[Start of section]

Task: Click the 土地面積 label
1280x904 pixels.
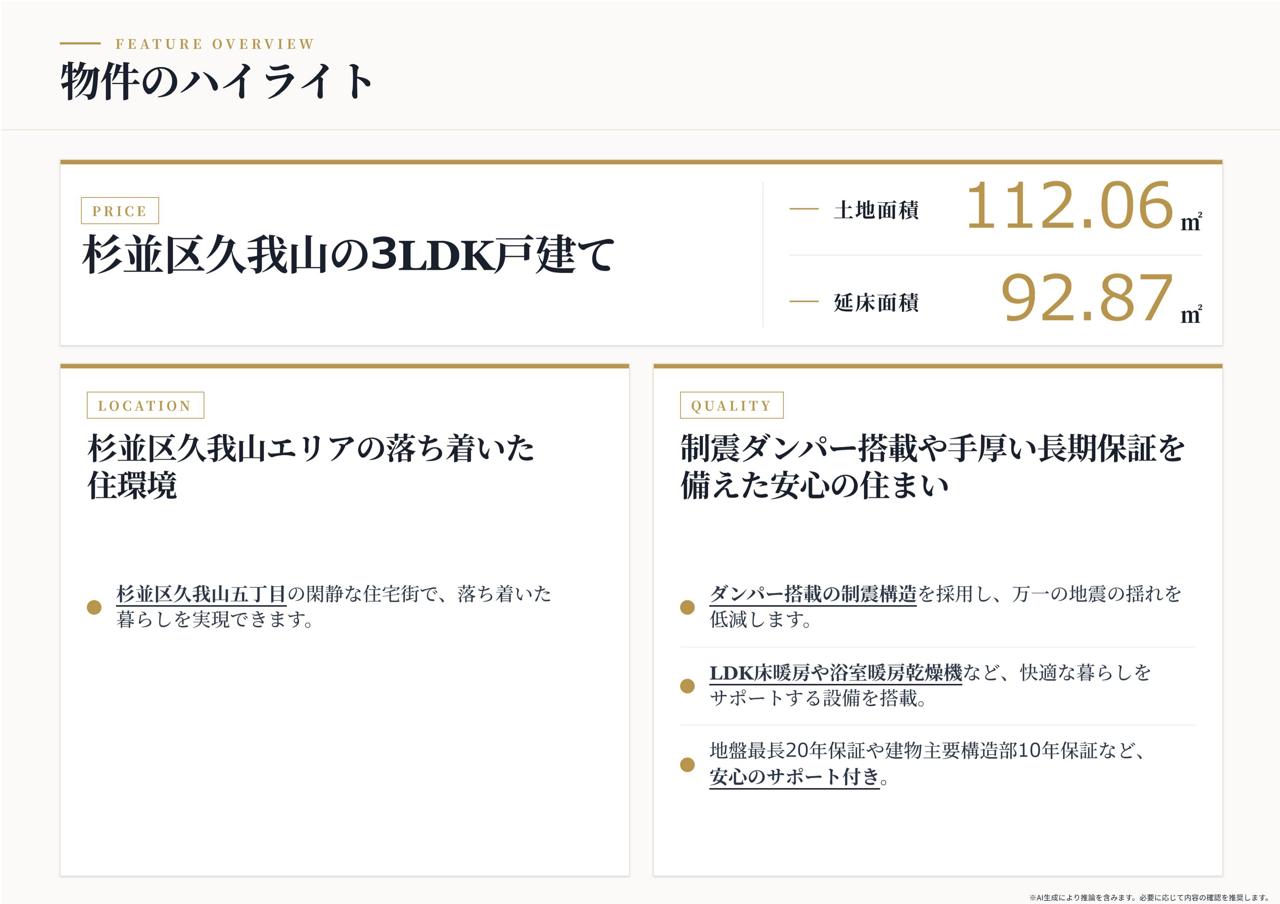Action: [876, 210]
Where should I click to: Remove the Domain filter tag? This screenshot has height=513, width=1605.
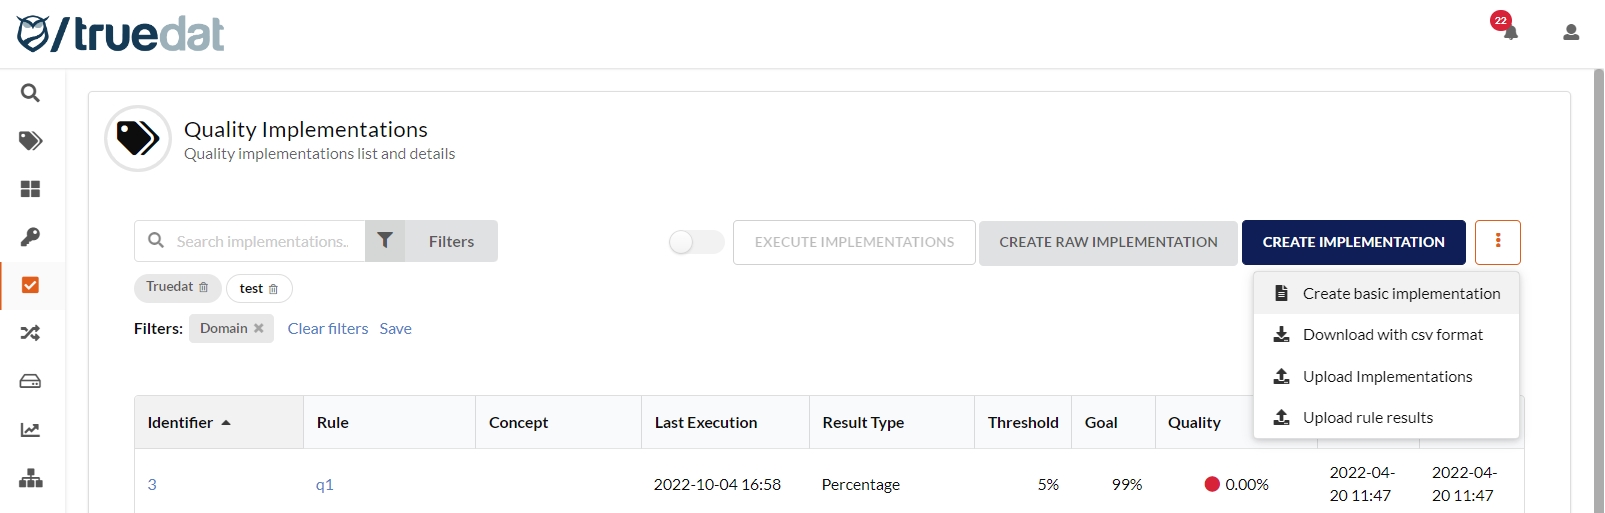pyautogui.click(x=259, y=328)
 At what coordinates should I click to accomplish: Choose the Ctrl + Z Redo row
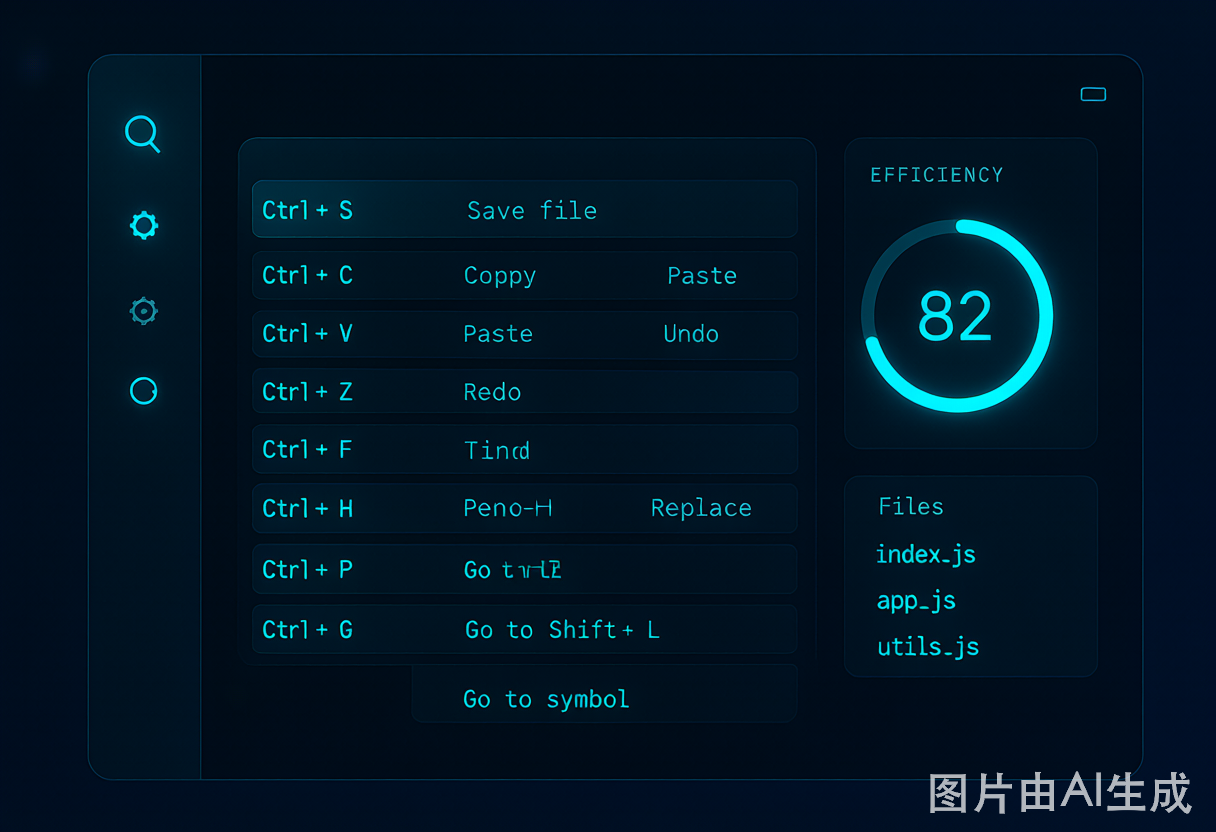pyautogui.click(x=525, y=392)
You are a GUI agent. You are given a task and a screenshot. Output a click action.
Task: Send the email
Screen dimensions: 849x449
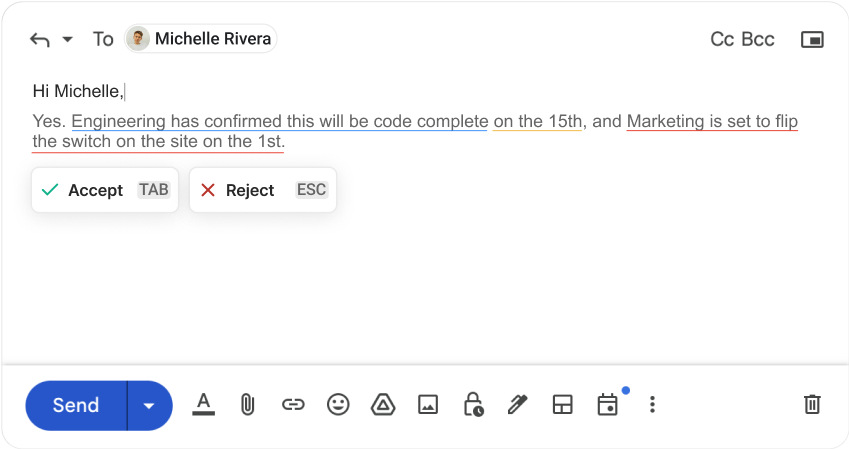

[End of section]

§ **Task to carry out**
Write out the whole listing verbatim, images excluded.

§ **Response to this task**
Task: Click the 土地面積 label
1280x904 pixels.
Action: [876, 210]
Where should I click to: Remove the Domain filter tag? This screenshot has height=513, width=1605.
pyautogui.click(x=259, y=328)
 At what coordinates should I click to accomplish: Choose the Ctrl + Z Redo row
pyautogui.click(x=525, y=392)
You are a GUI agent. You are given a task and a screenshot. Output a click action.
Task: Send the email
Screen dimensions: 849x449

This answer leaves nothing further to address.